TASK OBJECTIVE
Pick out every line of the entries below where "computer" occurs, and copy those lines.

Start of EXCERPTED DATA

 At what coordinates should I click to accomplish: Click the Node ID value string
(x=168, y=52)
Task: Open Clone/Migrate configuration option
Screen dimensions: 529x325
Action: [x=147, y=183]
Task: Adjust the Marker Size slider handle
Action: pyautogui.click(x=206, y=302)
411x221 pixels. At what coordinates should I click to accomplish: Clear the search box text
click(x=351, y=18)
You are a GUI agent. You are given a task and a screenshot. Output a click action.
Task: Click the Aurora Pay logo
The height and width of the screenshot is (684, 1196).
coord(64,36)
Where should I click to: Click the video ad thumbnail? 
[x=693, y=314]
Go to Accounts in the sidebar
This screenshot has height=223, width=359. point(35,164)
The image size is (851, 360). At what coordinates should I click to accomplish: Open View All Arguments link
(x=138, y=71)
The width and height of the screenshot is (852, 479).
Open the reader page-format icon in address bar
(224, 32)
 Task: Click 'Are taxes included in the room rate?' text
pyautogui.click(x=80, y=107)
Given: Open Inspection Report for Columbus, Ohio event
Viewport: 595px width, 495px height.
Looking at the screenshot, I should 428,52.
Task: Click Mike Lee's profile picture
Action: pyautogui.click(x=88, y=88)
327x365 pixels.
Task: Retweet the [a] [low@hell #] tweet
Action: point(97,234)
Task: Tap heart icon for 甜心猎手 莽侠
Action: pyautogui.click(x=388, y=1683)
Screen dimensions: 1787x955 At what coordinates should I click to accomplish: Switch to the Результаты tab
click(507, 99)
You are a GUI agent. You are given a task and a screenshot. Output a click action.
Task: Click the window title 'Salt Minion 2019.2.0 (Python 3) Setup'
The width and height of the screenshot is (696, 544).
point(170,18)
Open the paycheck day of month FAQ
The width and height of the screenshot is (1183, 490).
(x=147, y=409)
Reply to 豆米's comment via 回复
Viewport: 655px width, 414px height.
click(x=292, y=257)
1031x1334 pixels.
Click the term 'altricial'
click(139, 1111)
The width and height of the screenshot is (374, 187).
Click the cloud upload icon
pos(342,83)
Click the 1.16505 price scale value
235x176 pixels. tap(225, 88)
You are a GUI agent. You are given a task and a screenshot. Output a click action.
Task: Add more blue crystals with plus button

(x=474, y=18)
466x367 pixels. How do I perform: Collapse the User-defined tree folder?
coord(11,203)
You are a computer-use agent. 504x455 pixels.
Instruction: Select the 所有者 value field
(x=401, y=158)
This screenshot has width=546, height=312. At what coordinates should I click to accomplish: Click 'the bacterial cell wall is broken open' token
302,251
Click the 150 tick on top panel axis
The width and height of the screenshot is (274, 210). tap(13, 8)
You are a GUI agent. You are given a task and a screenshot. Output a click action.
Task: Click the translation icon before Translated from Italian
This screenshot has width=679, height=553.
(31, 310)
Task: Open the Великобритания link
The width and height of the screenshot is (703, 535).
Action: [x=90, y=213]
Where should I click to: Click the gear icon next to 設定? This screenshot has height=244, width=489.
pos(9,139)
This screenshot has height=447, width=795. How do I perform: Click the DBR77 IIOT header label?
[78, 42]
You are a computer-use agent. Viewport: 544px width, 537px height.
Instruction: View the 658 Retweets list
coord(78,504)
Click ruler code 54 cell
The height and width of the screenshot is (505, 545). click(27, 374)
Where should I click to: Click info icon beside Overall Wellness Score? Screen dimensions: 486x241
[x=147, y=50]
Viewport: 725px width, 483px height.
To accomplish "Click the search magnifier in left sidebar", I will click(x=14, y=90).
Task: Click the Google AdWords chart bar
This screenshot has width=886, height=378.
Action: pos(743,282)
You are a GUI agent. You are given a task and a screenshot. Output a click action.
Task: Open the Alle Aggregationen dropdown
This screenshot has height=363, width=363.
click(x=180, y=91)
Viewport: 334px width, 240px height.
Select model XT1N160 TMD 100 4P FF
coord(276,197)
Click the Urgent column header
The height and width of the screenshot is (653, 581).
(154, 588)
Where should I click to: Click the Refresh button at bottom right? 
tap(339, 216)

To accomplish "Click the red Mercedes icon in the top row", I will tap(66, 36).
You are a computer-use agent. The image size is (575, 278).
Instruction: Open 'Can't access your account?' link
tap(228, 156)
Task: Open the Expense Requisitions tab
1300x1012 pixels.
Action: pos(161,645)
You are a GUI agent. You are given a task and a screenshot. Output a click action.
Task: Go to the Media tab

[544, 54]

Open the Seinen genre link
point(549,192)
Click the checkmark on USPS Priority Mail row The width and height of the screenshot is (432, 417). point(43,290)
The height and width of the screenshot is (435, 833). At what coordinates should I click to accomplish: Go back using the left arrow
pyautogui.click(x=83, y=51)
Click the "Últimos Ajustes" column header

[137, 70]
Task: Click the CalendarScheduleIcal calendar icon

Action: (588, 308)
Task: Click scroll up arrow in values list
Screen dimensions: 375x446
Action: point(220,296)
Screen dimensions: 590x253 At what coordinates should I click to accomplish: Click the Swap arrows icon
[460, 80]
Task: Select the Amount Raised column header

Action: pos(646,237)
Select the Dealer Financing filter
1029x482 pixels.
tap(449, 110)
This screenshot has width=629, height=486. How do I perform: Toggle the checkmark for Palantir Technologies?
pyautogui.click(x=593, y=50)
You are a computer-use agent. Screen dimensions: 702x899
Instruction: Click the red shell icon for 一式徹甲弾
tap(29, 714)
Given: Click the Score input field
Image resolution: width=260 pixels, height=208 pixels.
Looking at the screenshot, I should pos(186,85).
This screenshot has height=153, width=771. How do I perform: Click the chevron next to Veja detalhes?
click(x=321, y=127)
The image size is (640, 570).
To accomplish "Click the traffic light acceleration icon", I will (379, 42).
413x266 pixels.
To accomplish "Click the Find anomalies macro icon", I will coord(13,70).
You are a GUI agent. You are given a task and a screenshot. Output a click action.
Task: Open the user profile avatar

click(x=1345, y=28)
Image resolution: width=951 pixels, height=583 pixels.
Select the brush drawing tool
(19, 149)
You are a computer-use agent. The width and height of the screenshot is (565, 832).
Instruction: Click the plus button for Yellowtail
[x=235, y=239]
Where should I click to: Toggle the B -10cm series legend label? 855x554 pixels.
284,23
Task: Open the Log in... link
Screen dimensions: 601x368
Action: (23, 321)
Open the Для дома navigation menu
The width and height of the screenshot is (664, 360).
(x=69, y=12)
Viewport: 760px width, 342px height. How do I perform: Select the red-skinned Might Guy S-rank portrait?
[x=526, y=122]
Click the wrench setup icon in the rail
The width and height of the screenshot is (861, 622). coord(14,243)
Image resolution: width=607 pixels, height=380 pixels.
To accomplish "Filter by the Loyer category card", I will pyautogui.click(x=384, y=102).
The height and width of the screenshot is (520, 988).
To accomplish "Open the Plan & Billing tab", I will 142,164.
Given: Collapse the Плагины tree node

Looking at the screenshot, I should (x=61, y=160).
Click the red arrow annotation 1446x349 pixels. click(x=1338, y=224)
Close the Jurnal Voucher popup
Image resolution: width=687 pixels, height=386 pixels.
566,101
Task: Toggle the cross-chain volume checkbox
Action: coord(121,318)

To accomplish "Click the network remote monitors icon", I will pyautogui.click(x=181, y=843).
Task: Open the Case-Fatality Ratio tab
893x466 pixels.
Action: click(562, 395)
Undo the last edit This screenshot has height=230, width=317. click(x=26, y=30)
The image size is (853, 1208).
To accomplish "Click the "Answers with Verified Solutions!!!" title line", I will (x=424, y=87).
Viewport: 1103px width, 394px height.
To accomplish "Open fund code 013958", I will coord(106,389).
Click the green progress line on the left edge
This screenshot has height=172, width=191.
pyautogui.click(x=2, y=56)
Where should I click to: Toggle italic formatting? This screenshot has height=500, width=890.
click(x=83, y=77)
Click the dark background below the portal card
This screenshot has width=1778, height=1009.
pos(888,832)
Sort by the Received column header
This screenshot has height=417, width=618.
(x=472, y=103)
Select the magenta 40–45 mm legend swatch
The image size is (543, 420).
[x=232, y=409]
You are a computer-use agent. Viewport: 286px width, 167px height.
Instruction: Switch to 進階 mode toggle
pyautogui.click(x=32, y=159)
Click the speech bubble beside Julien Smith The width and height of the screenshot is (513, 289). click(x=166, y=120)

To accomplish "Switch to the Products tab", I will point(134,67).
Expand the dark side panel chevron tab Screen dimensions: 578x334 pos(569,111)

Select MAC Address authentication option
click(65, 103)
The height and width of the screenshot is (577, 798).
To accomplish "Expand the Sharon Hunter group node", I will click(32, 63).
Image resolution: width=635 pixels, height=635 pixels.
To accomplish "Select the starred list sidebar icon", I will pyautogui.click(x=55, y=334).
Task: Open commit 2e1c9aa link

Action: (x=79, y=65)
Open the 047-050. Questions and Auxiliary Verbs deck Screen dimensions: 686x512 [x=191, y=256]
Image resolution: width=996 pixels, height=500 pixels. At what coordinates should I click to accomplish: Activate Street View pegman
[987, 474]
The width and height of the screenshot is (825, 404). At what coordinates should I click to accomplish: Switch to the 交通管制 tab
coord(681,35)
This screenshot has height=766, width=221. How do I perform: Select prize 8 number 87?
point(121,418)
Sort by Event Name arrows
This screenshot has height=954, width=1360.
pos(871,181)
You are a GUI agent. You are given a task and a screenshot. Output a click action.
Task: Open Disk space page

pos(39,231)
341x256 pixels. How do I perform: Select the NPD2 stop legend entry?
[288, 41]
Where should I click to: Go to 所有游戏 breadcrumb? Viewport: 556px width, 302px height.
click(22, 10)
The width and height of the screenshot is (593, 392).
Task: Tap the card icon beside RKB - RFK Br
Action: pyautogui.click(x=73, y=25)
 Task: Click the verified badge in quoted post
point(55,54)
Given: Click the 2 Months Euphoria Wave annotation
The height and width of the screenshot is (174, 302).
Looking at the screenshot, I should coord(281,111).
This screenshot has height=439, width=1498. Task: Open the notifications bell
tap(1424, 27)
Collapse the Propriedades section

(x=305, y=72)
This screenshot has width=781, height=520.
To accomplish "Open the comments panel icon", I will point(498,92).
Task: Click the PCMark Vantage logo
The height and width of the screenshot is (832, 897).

End of EXCERPTED DATA

RESPONSE
You are a computer-use agent. 504x455 pixels.
You are a computer-use agent. Viewport: 544px width, 537px height.
You are a computer-use agent. The image size is (575, 278).
You are a computer-use agent. Screen dimensions: 702x899
You are a computer-use agent. The width and height of the screenshot is (565, 832).
You are a computer-use agent. Viewport: 286px width, 167px height.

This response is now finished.